> [Text excerpt]:
┄┄┄┄┄┄┄┄┄┄┄┄┄┄┄┄┄┄┄┄

Data Science, with Johns Hopkins. This was their flagship course, and a lot of people locally, nationally, and globally got their feet wet in data science through this excellent set of one-month classes.

Big Data, with UC San Diego

Executive Data Science, with Johns Hopkins University

Business Analytics, with the University of Pennsylvania

Data Mining, with University of Illinois

Genomic Data Science, with Johns Hopkins University

Check out the web sites for start dates.


EdX has a structure similar to Courser’s in which they team up with top-notch universities on various topics. They are really upping their game, and some of their relevant offerings are the following:

Data Science and Analytics in Context, with Columbia University

Data Analysis for Life Sciences (Statistics with R), with Harvard University. This is a multi-class offering.

Introduction to Statistics, with UC Berkeley. This is a multi-class offering that includes descriptive statistics, inferential statistics, probability, etc.

Introduction to R Programming, with Microsoft. Self-paced.

Check out the web sites for start dates. Some of the courses have come and gone, but the material has been archived and is still available for self-study.

Revolutions Index of Online R Courses:

This is an excellent listing of online R courses.


Advanced R, by Hadley Wickham

I don’t consider myself an “advanced” R user, but I’ve moved well beyond the beginner phase and was looking for something to help get me to the next level. It turned out this book was just the ticket. Although described as “advanced,” the topics, examples, and writing are all easily accessible for anyone who has progressed to the late-beginner stage or beyond. One of the best books I’ve bought on programming in general, and R in particular.

Moneyball, by Michael Lewis

If there was one single thing that turned my head towards data analytics some years ago, it was reading this book. Since that first read, I probably read four more times  over the years. A recent situation induced me to read it again, and I found that even after all these years, it’s still an awesome book. If you want to see how data analytics can be a literal and figurative game-changer, this is the book to read.


What to do with small data?

┄┄┄┄┄┄┄┄┄┄┄┄┄┄┄┄┄┄┄┄

> [Data provided]:
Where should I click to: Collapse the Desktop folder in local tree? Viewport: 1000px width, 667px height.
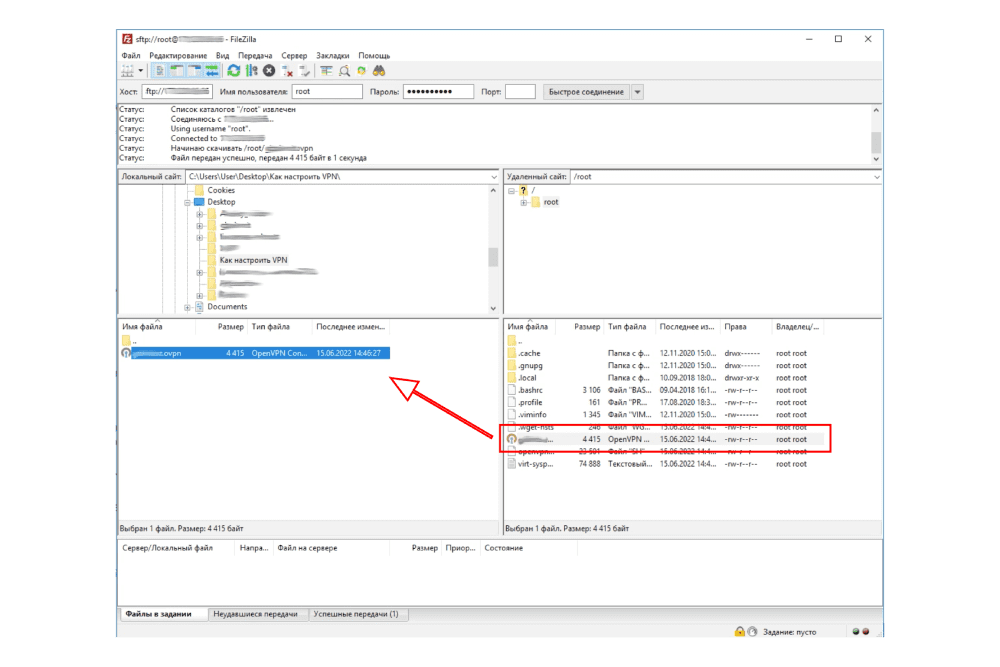click(187, 202)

┄┄┄┄┄┄┄┄┄┄┄┄┄┄┄┄┄┄┄┄

> [Things to do]:
1. According to the text on data science learning resources, which organization offers the self-paced Introduction to R Programming?
2. Resume the text on data science learning resources, writing on from its final heading about small data.
The listing is separate material with no connection to the text on data science learning resources.

> [Answers to the exercise]:
1. Microsoft.

2.
There has been a lot of press about “big data,” and many an enterprise has built out a human and physical infrastructure to deal with it. But what about small data? Often times big data solutions fail in small(er) data scenarios. This is an interesting article that discusses a number of approaches to the problem.

Hadley Wickham AMAs (Ask Me Anything)

For those who don’t know of him, Hadley Wickham is the Chief Scientist at RStudio, and the author of numerous R packages. He had an AMA on Reddit in late-September that was awesome and well worth reading, and he will have another AMA on Friday, 13 November to discuss new stuff in ggplot2.

Edward Tufte podcast

Edward Tufte is to data visualization what Hadley Wickham is to R packages. He’s the guy who — probably more than any one person — put data visualization in the popular imagination with his series of stunning books. In any case, this podcast is about 50 minutes, and you can hear his thoughts on the current data visualization landscape and where things are going.

Not So Standard Deviations podcast

Roger Peng — of the Coursera Data Science series — has teamed up with data scientist and blogger Hilary Parker to create an ongoing series of podcasts that discuss various aspects of data analytics and data science. Kind of goofy at times, but enjoyable and often informative.

ODU Business Gateway unWINEd

5:00 – 7:00 pm, Tuesday, 17 November at Bon Secours Cancer Institute, 155 Kingsley Lane, Norfolk

This is a social networking event that the Business Gateway has about once a month. It’s free…there are snacks and wine…and it’s a good place to meet people. Dress tends to be business casual.

Hampton Roads Dev Fest

Saturday, 14 November

This seems to be a local Microsoft love-in. Not that there’s anything wrong with that, but I see little, if any, focus on data science or analytics. And I find it odd that there are no R speakers, considering Microsoft bought Revolution Analytics recently. Nonetheless, if you are a programmer you might enjoy it and/or get something out of it.